Former Met could further bolster New York Yankees' bullpen
Aug 16, 2016; Phoenix, AZ, USA; New York Mets pitcher Jerry Blevins reacts against the Arizona Diamondbacks at Chase Field. Mandatory Credit: Mark J. Rebilas-USA TODAY Sports

Former New York Met and free agent Jerry Blevins could provide even more stability to what is easily the New York Yankees’ strong suit. 

From the middle relief to the nasty duo in the back end, the New York Yankees bullpen may be better than it was a year ago.

Yes, even without Andrew Miller, New York’s pen should be much improved from top to bottom — especially with Aroldis Chapman back in the mix.



We’ve already covered that, but there is one hole to consider and that’s the lack of a proven, dependable lefty specialist to help bridge the gap from the questionable rotation to Dellin Betances and Chapman.

They currently have terrific righty relievers to help supplement the rotation’s 5.6 innings pitched per start in 2016 in Tyler Clippard, Adam Warren and others.

In terms of lefty specialists, however, Tommy Layne and Richard Bleier are the only two lefties (obviously, other than Chapman) who make up the ‘pen for the 2017 Yankees. 

Layne has always been stellar against left-handed hitters (.177 career BAA) but Bleier is a 29-year old who has played in 241 minor league games over nine seasons and just 23 at the major league level.

Sure, he didn’t allow a single home run and just six hits to lefty batters in the show, but he’s not a guy you want to depend on to supplement a rotation nor feel comfortable calling on to strikeout a big lefty with two outs and the bases loaded.

That’s where former New York Mets’ reliever and current free agent, Jerry Blevins comes into play.

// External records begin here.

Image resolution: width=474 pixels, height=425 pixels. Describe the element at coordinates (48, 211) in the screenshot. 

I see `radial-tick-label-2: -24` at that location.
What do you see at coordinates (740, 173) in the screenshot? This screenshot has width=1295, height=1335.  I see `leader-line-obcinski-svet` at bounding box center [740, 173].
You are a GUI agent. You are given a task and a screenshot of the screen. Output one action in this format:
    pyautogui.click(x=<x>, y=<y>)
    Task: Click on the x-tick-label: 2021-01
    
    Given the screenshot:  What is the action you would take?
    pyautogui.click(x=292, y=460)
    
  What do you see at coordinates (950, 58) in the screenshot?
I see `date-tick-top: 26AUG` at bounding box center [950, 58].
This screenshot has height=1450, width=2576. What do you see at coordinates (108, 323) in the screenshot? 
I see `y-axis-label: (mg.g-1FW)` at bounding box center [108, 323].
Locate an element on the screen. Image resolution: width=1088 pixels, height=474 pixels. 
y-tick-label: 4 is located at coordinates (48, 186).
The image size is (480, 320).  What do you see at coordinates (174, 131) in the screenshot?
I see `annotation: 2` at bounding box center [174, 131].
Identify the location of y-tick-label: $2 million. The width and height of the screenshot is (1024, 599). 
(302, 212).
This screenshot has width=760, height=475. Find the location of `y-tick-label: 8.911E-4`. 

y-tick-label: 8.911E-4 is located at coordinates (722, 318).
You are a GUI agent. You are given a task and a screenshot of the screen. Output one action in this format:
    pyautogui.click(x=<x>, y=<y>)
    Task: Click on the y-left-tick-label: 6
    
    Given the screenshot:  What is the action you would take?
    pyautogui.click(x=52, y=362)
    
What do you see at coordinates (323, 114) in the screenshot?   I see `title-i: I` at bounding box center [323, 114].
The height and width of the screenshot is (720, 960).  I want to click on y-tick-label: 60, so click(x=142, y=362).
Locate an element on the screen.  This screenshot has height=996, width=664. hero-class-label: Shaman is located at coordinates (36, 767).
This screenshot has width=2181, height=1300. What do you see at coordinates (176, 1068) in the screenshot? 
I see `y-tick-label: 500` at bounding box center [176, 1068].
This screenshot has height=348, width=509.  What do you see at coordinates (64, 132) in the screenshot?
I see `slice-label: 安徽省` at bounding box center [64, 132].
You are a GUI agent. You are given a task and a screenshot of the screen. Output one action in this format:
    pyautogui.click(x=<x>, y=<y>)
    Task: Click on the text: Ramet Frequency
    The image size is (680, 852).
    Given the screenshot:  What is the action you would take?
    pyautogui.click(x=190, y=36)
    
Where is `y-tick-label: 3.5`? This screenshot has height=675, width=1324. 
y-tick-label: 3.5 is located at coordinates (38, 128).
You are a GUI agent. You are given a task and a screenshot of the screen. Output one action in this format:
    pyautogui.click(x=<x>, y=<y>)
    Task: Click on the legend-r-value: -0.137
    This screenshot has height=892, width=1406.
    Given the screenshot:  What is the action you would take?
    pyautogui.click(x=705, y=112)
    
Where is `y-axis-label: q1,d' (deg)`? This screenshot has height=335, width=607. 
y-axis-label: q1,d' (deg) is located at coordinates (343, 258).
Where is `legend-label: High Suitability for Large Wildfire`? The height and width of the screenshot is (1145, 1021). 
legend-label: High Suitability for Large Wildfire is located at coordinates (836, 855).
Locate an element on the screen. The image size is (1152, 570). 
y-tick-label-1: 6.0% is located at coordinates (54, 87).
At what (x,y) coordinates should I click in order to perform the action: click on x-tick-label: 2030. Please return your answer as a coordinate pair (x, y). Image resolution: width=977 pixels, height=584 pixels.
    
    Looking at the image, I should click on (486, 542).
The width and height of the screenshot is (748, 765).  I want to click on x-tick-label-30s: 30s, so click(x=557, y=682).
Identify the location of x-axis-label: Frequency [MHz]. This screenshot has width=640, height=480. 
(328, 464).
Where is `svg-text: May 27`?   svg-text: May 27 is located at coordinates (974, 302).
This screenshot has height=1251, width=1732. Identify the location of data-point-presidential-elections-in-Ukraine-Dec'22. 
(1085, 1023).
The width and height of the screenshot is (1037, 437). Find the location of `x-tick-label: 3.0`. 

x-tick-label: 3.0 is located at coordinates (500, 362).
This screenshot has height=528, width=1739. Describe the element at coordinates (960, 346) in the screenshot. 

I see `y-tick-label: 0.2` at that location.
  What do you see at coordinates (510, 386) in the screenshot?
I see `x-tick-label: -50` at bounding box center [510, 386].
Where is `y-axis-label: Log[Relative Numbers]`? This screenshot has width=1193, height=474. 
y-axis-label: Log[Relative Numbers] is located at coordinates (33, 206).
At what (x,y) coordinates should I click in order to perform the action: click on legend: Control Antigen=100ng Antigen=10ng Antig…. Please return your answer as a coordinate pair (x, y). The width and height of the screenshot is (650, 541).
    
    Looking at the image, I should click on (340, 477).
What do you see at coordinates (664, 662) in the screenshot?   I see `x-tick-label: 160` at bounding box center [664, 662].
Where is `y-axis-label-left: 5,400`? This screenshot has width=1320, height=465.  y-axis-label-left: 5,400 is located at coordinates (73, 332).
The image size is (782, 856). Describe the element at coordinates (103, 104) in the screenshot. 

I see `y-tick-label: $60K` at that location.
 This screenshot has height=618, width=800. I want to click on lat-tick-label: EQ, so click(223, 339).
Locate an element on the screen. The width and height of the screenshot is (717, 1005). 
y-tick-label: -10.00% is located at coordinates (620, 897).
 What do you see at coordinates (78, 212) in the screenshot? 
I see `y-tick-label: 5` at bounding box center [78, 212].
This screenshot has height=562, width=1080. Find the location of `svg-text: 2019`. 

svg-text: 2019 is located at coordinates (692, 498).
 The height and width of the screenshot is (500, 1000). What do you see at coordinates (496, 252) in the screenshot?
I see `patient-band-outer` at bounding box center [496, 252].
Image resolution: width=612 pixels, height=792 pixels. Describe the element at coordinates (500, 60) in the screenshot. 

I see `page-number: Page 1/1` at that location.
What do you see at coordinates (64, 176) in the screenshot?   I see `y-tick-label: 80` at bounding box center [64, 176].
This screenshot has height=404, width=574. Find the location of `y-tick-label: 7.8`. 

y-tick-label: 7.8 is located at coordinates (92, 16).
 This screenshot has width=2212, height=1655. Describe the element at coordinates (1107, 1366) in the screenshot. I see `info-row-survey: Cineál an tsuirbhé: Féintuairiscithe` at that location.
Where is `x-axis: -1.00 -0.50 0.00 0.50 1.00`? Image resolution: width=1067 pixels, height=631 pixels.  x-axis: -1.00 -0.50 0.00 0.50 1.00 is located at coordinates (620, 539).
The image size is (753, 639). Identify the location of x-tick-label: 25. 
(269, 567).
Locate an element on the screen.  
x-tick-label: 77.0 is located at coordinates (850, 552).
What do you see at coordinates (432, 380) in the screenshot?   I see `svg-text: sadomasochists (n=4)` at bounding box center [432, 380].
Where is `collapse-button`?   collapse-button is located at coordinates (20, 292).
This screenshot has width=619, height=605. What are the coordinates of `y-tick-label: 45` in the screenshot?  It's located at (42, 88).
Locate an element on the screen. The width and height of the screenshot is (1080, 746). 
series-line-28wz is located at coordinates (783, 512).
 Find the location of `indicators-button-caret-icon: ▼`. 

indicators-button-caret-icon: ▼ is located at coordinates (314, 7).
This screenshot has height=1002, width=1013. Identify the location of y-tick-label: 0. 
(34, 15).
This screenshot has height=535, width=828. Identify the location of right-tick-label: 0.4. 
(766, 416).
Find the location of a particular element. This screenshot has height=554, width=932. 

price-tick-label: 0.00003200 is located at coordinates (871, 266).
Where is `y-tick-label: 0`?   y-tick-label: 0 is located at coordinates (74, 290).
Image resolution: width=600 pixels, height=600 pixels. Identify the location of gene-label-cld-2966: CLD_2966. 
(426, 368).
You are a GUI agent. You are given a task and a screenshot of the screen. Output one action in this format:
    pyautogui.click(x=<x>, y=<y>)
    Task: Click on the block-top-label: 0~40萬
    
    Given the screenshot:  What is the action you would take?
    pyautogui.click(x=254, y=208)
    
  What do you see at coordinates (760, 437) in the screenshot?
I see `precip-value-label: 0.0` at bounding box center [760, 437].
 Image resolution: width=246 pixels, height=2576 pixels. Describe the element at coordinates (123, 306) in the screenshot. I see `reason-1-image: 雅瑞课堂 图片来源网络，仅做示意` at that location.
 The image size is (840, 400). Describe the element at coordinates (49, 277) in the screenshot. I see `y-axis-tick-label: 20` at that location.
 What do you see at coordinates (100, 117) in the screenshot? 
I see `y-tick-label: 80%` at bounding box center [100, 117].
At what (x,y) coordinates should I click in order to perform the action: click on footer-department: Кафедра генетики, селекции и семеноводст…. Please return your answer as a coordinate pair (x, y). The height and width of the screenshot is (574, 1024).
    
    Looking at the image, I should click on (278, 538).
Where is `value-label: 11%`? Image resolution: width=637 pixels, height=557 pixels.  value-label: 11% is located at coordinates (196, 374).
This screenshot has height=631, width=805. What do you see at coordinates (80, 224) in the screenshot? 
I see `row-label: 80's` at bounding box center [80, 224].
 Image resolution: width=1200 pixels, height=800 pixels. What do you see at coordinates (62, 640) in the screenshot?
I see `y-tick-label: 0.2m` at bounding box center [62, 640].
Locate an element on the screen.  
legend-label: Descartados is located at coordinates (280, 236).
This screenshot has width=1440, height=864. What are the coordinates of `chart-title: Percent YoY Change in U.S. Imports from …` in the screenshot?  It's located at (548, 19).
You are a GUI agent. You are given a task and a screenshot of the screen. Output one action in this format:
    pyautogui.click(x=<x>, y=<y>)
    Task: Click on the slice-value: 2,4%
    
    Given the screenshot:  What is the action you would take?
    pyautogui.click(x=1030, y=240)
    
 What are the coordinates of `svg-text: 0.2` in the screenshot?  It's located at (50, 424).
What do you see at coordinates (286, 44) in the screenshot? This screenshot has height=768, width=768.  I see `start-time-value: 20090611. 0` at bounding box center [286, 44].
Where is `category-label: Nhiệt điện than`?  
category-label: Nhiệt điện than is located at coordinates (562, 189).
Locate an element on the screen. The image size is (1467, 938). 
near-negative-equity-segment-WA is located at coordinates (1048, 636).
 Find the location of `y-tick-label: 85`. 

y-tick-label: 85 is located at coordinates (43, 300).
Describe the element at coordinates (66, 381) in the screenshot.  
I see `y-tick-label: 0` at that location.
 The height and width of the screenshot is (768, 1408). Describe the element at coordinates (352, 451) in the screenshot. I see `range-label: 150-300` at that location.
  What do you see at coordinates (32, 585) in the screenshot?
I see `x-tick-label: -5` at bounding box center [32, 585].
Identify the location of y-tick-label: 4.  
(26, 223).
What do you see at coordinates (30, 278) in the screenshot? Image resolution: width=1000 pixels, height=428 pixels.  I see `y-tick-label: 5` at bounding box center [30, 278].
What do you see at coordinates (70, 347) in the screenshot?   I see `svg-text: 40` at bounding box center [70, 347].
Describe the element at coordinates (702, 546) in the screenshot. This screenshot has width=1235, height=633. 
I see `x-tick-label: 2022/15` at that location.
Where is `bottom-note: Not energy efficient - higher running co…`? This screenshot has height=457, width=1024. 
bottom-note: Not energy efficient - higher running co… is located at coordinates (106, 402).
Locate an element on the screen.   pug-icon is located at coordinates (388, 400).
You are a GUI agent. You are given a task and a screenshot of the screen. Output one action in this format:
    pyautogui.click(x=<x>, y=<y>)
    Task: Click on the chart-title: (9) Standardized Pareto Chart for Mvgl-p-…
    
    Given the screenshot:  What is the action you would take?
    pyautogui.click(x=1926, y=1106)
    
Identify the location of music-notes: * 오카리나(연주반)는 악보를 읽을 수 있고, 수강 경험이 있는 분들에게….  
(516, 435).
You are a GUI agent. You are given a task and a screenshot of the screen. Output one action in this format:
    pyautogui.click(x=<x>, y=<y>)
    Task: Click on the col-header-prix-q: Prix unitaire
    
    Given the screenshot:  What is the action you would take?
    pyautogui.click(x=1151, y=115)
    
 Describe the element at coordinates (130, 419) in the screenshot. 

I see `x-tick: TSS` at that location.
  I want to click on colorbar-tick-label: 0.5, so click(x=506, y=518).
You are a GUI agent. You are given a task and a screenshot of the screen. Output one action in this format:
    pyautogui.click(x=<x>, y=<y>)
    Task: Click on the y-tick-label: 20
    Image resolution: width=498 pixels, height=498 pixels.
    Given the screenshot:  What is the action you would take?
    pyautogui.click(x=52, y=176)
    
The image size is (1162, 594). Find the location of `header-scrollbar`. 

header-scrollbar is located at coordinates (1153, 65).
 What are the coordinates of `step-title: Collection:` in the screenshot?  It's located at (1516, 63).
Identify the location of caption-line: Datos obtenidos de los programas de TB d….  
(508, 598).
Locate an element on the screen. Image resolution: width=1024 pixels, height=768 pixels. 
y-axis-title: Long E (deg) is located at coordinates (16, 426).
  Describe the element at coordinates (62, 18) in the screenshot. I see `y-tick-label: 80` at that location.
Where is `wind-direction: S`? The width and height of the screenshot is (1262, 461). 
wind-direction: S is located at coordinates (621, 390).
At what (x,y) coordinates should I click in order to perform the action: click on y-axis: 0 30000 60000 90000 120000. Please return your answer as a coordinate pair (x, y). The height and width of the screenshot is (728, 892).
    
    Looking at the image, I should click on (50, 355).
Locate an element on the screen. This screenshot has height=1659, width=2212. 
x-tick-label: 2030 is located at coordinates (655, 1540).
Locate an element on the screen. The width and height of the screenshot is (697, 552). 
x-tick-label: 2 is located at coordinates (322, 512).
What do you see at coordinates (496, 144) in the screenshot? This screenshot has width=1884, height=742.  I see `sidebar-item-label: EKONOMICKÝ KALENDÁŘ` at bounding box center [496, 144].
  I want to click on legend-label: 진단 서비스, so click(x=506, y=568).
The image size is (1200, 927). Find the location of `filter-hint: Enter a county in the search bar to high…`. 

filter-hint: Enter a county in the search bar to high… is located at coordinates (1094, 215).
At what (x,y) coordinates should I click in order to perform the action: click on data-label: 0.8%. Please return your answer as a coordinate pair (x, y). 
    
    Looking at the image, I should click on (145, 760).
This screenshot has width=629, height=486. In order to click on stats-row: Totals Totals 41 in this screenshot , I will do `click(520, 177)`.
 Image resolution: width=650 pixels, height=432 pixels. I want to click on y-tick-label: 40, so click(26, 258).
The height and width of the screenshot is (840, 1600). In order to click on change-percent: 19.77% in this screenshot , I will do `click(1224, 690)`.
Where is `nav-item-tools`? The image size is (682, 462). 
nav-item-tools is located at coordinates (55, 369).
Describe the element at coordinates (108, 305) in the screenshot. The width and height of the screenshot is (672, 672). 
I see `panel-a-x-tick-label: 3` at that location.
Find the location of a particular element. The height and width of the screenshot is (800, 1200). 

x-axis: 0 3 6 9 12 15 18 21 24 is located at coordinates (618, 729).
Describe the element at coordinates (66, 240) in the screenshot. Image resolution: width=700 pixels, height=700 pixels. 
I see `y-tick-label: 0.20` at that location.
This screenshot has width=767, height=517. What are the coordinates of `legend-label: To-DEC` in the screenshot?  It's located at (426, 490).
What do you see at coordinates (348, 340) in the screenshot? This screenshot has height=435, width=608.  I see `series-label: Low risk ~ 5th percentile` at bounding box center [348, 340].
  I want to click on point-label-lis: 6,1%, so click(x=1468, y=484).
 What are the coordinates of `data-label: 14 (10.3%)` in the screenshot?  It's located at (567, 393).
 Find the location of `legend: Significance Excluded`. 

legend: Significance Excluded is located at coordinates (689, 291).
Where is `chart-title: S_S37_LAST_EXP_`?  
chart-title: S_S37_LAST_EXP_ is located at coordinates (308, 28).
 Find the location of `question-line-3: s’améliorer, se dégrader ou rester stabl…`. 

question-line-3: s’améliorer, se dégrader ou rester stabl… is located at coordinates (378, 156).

Last season, Blevins was one of just 23 pitchers in the National League to appear in over 70 games and was one of only five southpaws to do so.

In addition to his durability, he led the list of lefties in ERA (2.79), home runs allowed (four), walks allowed (15) and was second in opponent’s OPS (.627) and slugging percentage (.331).

More importantly, Blevins surrendered just one home run to lefty hitters in 2016 while maintaining a tremendous career opponent’s .588 OPS and .214/.266/.322 slash line vs lefties.

So, it would be wise to ponder the thought of bringing on the 33-year old on perhaps a one-year deal to promote even more flexibility in the ‘pen, but his asking price may be a drawback.

According to NJ Advance Media, Blevins is on a quest for a for a three-year deal worth approximately $5 million a season, a tad more than he earned last season with the Mets ($4 million).

That’s not much to throw at a reliever with the results that the former 17th round pick by the Cubs’ has had but for the Yankees, a team that has already exceeded the luxury tax threshold, $5 million for three years may be more than their willing to offer.



Blevins, while not “game changing,” is a reliable arm (or at least, more reliable vs lefties than anyone else) who can further shorten the game for the unbalanced rotation while enhancing what is surely the strongest part of this club.

Spotrac estimates his market value to be able to wheel in a deal worth $4 million over a single season. Certainly, Blevins would like to get a multi-year deal but if New York can bring his asking price down to the ideal level, a rather pleasing deal for general manager Brian Cashman could be made.